AIM OF THE TASK: Reproduce each of the following rows verbatim, with no changes to wording, spacing, or punctuation.

============

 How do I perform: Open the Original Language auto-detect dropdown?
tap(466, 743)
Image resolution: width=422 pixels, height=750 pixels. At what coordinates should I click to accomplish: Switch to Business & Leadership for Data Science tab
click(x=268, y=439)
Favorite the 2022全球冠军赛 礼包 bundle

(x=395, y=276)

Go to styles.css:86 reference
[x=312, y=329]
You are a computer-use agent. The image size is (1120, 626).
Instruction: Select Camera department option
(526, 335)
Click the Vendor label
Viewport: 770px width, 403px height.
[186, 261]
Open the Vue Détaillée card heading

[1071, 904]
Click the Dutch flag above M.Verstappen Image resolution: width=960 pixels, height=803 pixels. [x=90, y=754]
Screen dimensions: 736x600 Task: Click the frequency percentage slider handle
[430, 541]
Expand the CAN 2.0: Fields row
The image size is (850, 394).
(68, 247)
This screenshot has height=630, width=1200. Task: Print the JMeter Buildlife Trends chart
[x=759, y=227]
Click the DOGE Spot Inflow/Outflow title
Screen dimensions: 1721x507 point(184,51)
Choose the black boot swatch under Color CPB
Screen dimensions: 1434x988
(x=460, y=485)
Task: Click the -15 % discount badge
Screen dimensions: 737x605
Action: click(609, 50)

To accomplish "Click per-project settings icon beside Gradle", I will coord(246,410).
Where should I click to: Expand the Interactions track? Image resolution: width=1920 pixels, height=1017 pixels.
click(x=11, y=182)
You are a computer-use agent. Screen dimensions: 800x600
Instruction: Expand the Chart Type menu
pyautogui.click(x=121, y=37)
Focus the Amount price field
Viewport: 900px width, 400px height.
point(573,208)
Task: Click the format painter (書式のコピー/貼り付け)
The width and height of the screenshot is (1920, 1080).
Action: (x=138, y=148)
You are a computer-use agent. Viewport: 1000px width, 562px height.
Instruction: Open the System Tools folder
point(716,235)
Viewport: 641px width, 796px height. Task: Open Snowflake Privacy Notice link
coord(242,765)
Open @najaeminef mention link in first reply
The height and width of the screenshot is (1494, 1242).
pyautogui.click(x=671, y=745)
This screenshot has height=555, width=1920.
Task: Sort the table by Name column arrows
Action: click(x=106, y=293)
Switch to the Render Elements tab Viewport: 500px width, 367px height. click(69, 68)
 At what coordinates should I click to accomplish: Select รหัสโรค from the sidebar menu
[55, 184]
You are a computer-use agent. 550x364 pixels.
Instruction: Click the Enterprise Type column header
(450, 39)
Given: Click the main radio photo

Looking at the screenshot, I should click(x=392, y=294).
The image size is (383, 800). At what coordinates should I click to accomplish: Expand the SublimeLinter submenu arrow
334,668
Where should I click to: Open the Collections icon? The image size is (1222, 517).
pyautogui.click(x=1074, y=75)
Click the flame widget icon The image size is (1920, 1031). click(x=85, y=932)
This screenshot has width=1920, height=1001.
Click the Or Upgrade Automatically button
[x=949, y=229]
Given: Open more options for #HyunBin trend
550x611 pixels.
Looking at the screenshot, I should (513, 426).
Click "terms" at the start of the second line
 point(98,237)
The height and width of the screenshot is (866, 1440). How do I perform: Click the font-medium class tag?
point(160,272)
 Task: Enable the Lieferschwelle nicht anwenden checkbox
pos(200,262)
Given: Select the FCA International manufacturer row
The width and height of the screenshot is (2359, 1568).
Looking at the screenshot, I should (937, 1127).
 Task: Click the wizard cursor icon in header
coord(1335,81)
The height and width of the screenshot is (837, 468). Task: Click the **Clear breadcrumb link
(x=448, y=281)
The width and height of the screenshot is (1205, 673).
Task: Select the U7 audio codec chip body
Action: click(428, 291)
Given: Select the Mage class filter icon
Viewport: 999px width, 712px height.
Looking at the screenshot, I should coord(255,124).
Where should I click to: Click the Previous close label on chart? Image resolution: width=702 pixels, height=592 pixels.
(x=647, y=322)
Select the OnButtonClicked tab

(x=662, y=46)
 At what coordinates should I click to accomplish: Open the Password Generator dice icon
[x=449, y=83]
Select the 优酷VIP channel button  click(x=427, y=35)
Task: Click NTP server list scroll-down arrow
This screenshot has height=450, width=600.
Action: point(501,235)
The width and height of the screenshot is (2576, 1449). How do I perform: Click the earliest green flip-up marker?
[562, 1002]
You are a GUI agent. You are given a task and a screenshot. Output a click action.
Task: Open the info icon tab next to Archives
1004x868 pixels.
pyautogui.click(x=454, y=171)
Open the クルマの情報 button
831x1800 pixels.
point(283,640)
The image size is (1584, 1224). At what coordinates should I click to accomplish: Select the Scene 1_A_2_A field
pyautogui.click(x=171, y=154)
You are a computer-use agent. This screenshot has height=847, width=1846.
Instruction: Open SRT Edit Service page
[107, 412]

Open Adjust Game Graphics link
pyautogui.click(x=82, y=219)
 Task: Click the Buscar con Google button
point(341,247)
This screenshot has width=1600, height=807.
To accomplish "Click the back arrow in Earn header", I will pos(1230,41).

============

TASK SOLUTION:
 How do I perform: Open the Original Language auto-detect dropdown?
tap(466, 743)
Image resolution: width=422 pixels, height=750 pixels. At what coordinates should I click to accomplish: Switch to Business & Leadership for Data Science tab
click(x=268, y=439)
Favorite the 2022全球冠军赛 礼包 bundle

(x=395, y=276)

Go to styles.css:86 reference
[x=312, y=329]
You are a computer-use agent. The image size is (1120, 626).
Instruction: Select Camera department option
(526, 335)
Click the Vendor label
Viewport: 770px width, 403px height.
[186, 261]
Open the Vue Détaillée card heading

[1071, 904]
Click the Dutch flag above M.Verstappen Image resolution: width=960 pixels, height=803 pixels. [x=90, y=754]
Screen dimensions: 736x600 Task: Click the frequency percentage slider handle
[430, 541]
Expand the CAN 2.0: Fields row
The image size is (850, 394).
(68, 247)
This screenshot has height=630, width=1200. Task: Print the JMeter Buildlife Trends chart
[x=759, y=227]
Click the DOGE Spot Inflow/Outflow title
Screen dimensions: 1721x507 point(184,51)
Choose the black boot swatch under Color CPB
Screen dimensions: 1434x988
(x=460, y=485)
Task: Click the -15 % discount badge
Screen dimensions: 737x605
Action: click(609, 50)

To accomplish "Click per-project settings icon beside Gradle", I will coord(246,410).
Where should I click to: Expand the Interactions track? Image resolution: width=1920 pixels, height=1017 pixels.
click(x=11, y=182)
You are a computer-use agent. Screen dimensions: 800x600
Instruction: Expand the Chart Type menu
pyautogui.click(x=121, y=37)
Focus the Amount price field
Viewport: 900px width, 400px height.
point(573,208)
Task: Click the format painter (書式のコピー/貼り付け)
The width and height of the screenshot is (1920, 1080).
Action: (x=138, y=148)
You are a computer-use agent. Viewport: 1000px width, 562px height.
Instruction: Open the System Tools folder
point(716,235)
Viewport: 641px width, 796px height. Task: Open Snowflake Privacy Notice link
coord(242,765)
Open @najaeminef mention link in first reply
The height and width of the screenshot is (1494, 1242).
pyautogui.click(x=671, y=745)
This screenshot has height=555, width=1920.
Task: Sort the table by Name column arrows
Action: click(x=106, y=293)
Switch to the Render Elements tab Viewport: 500px width, 367px height. click(69, 68)
 At what coordinates should I click to accomplish: Select รหัสโรค from the sidebar menu
[55, 184]
You are a computer-use agent. 550x364 pixels.
Instruction: Click the Enterprise Type column header
(450, 39)
Given: Click the main radio photo

Looking at the screenshot, I should click(x=392, y=294).
The image size is (383, 800). At what coordinates should I click to accomplish: Expand the SublimeLinter submenu arrow
334,668
Where should I click to: Open the Collections icon? The image size is (1222, 517).
pyautogui.click(x=1074, y=75)
Click the flame widget icon The image size is (1920, 1031). click(x=85, y=932)
This screenshot has width=1920, height=1001.
Click the Or Upgrade Automatically button
[x=949, y=229]
Given: Open more options for #HyunBin trend
550x611 pixels.
Looking at the screenshot, I should (513, 426).
Click "terms" at the start of the second line
 point(98,237)
The height and width of the screenshot is (866, 1440). How do I perform: Click the font-medium class tag?
point(160,272)
 Task: Enable the Lieferschwelle nicht anwenden checkbox
pos(200,262)
Given: Select the FCA International manufacturer row
The width and height of the screenshot is (2359, 1568).
Looking at the screenshot, I should (937, 1127).
 Task: Click the wizard cursor icon in header
coord(1335,81)
The height and width of the screenshot is (837, 468). Task: Click the **Clear breadcrumb link
(x=448, y=281)
The width and height of the screenshot is (1205, 673).
Task: Select the U7 audio codec chip body
Action: click(428, 291)
Given: Select the Mage class filter icon
Viewport: 999px width, 712px height.
Looking at the screenshot, I should coord(255,124).
Where should I click to: Click the Previous close label on chart? Image resolution: width=702 pixels, height=592 pixels.
(x=647, y=322)
Select the OnButtonClicked tab

(x=662, y=46)
 At what coordinates should I click to accomplish: Open the Password Generator dice icon
[x=449, y=83]
Select the 优酷VIP channel button  click(x=427, y=35)
Task: Click NTP server list scroll-down arrow
This screenshot has height=450, width=600.
Action: point(501,235)
The width and height of the screenshot is (2576, 1449). How do I perform: Click the earliest green flip-up marker?
[562, 1002]
You are a GUI agent. You are given a task and a screenshot. Output a click action.
Task: Open the info icon tab next to Archives
1004x868 pixels.
pyautogui.click(x=454, y=171)
Open the クルマの情報 button
831x1800 pixels.
point(283,640)
The image size is (1584, 1224). At what coordinates should I click to accomplish: Select the Scene 1_A_2_A field
pyautogui.click(x=171, y=154)
You are a computer-use agent. This screenshot has height=847, width=1846.
Instruction: Open SRT Edit Service page
[107, 412]

Open Adjust Game Graphics link
pyautogui.click(x=82, y=219)
 Task: Click the Buscar con Google button
point(341,247)
This screenshot has width=1600, height=807.
To accomplish "Click the back arrow in Earn header", I will pos(1230,41).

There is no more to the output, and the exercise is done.